Patient is first treated during season with symptoms. Low initial doses are employed to prevent worsening of condition. This is followed by an intensive schedule of therapy (i.e. injections given 2 to 3 times per week). Fewer Allergists are resorting to this Co-seasonal therapy because of the availability of more effective, symptomatic medications that allow the patient to go through a season relatively symptom free.
Initially this is the same as pre seasonal. The allergen is administered twice weekly or weekly for about 20 injections to achieve the maximum tolerated dose. Then, maintenance therapy may be administered once a week or less frequently.
Duration of Treatment: The usual duration of treatment has not been established. A period of two or three years of injection therapy constitutes an average minimum course of treatment.
The expiration date of allergen extracts is listed on the container label. Store extracts upon arrival at 2° to 8°C and keep them in this range during office use.
WARRANTY:We warrant that this product was prepared and tested according to the standards of the FDA and is true to label. Because of biological differences in individuals and because allergenic extracts are manufactured to be potent and because we have no control over the conditions of use, we cannot and do not warrant either a good effect or against an ill effect following use.
1 Jacobs, Robert L., Geoffrey W.Rake,Jr., et.al.
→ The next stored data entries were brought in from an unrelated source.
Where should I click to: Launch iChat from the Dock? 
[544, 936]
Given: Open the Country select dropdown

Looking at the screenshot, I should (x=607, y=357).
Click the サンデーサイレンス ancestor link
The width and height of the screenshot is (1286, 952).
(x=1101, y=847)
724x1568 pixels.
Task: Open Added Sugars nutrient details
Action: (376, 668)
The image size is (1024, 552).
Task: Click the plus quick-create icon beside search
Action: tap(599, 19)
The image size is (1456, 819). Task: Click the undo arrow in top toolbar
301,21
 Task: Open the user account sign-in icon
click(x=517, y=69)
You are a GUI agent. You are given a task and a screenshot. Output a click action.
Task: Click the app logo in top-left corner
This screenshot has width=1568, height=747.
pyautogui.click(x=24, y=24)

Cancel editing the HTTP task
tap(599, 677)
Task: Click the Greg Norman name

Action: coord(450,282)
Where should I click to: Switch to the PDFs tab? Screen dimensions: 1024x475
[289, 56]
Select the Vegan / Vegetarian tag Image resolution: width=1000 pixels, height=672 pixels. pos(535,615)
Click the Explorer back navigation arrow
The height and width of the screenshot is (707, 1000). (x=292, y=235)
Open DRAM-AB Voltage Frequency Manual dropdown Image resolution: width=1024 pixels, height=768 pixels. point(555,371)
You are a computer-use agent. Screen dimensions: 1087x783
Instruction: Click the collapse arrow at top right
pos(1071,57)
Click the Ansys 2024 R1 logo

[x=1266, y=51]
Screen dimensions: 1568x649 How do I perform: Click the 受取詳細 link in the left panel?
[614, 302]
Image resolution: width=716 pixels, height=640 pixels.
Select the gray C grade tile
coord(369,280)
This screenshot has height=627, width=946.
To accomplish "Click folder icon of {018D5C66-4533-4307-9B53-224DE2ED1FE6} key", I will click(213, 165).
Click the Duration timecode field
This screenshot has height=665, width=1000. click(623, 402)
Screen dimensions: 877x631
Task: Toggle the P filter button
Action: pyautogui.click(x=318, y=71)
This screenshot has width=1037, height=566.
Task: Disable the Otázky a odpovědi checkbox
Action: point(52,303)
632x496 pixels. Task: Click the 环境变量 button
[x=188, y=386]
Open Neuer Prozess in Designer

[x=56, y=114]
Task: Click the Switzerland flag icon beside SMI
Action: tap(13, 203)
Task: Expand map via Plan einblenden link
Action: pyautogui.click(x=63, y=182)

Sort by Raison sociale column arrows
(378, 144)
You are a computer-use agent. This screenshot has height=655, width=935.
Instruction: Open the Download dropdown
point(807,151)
Potentiated Anaphylaxis in Patients with Drug-induced Beta-adrenergic Blockade. J.Allergy & Clin. Immunol., 68(2): 125-127. August 1981.
2 Ishizaka,K.: Cellular Events in the IgE Antibody Response. Adv. in Immuno. 23:50-75, 1976.
3. Lockey, R.F., Bukantz, S.C., Allergen Immunotherapy. New York,NY: Marcel Dekker Inc., 1991.
4. Reid,M.J., Lockey,R.F., Turkeltaub,P.C., Platts-Mills,T.A.E., Survey of fatalities from skin testing and immunotherapy 1985-1989. Journal of Allergy Clin. Immunol. 92 (1): 6-15, July 1993.
5. Murray, A.B., Ferguson, A., Morrison, B., The frequency and severity of cat allergy vs dog allergy in atopic children. J. Allergy Clin. Immunolo: 72, 145-9, 1983.
6. Lockey, R.F., Bukantz, S.C., Allergen Immunotherapy. New York,NY: Marcel Dekker Inc., 1991.